Дом, в котором обретался мистер Найтли, для разнообразия был сложен не из треклятого кирпича, но из серого камня. Он выделялся и формой своей – одноподъездный, но в пять этажей, дом напоминал башню. И узкие окна усиливали сходство, как и круглая крыша с флюгером-всадником. Всадник этот утратил голову, но при том безголовая его фигура удивительным образом гармонировала с общим мрачным обликом здания.
Вместо дверного звонка с ручки свисал бронзовый молоток.
Тельма осторожно коснулась гладкой его рукояти. Как ни странно, но открыли сразу. Мистер Найтли собственной персоной.
– Ну здравствуй, дорогуша, – сказал он, дыхнув в лицо горьким дымом, – а я уж начал опасаться, что не доживу до твоего появления. Проходи.
Он не изменился.
Разве что меньше стал, Тельма помнила его высоким, а оказалось – он на полголовы ниже ее самой. И лысина разрослась, а кожа потемнела, обрела желтый болезненный оттенок. Кофта же его, серая, вязаная косичкой, осталась прежней. Лишь кожаные нашлепки на рукавах повытерлись до белизны.
– Не мнись, дорогуша, чай, не чужая.
А какая?
Чужая. Своих не бросают, а ее, Тельму, бросили. И теперь нечего притворяться добрым старым дядюшкой, хотя добрым мистер Найтли никогда не был.
В доме его пахло табаком. Дерьмовым, к слову, табаком, самого дешевого сорта, который он предпочитал прочим. Здесь было тесно и как-то пыльно. Захламлено.
– Иди, не стой, прислуги не держу.
– Позволить не можете?
– Могу. – Мистер Найтли бодро ковылял по узкому проходу, освещенному единственной лампочкой. Она свисала на длинном шнуре, покачивалась, пугая тени и клочья пыли. – Но не хочу, чтоб в моей квартире всякие шарились. Прислуга, дорогуша, имеет нехорошую привычку совать свой нос туда, куда не просят.
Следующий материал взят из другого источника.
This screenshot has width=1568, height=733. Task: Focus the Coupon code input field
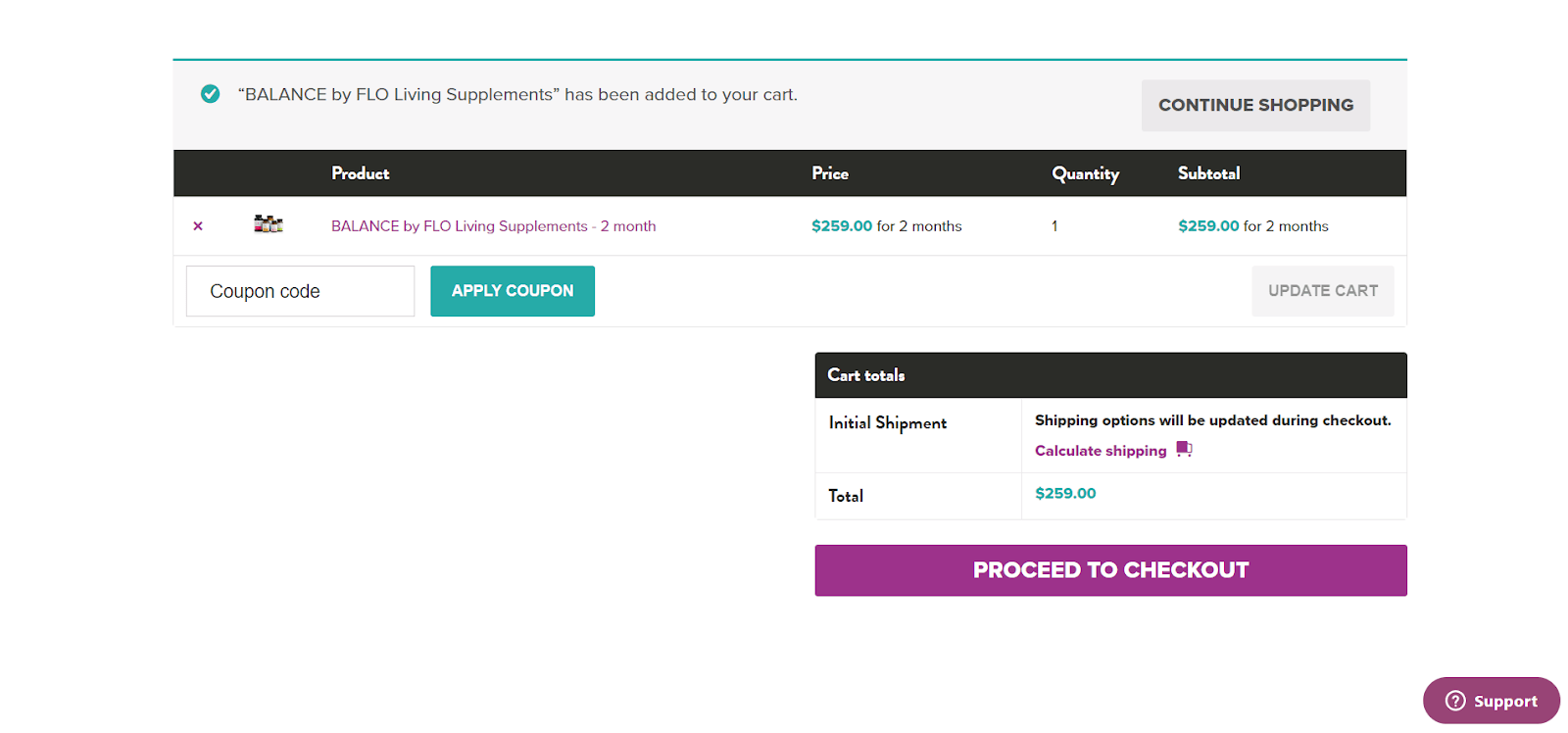(300, 291)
Вещи мешали друг другу. Старый буфет с пузатыми дверцами нависал над крохотным столиком, выстроились вдоль стены стулья, а табурет взгромоздился на полосатую некогда софу. Ее обивка расползлась, и из дыр торчали клочья конского волоса.
– Некогда заняться. Ты не смотри, я здесь не живу почти. И парадным ходом не пользуюсь. Считай, что для тебя исключение сделал.
Он остановился у подножия лестницы.
– Спасибо, – отозвалась Тельма, обходя кусок не то кресла, не то зеркальной рамы.
– Всегда пожалуйста, дорогуша, всегда пожалуйста… сочтемся, я думаю.
Мистер Найтли по ступенькам поднимался бодро, и хромота его была почти незаметна. Тельме не осталось ничего, кроме как идти следом.
Второй этаж.
И запах запустения, музея, в который давно уже никто не заглядывает.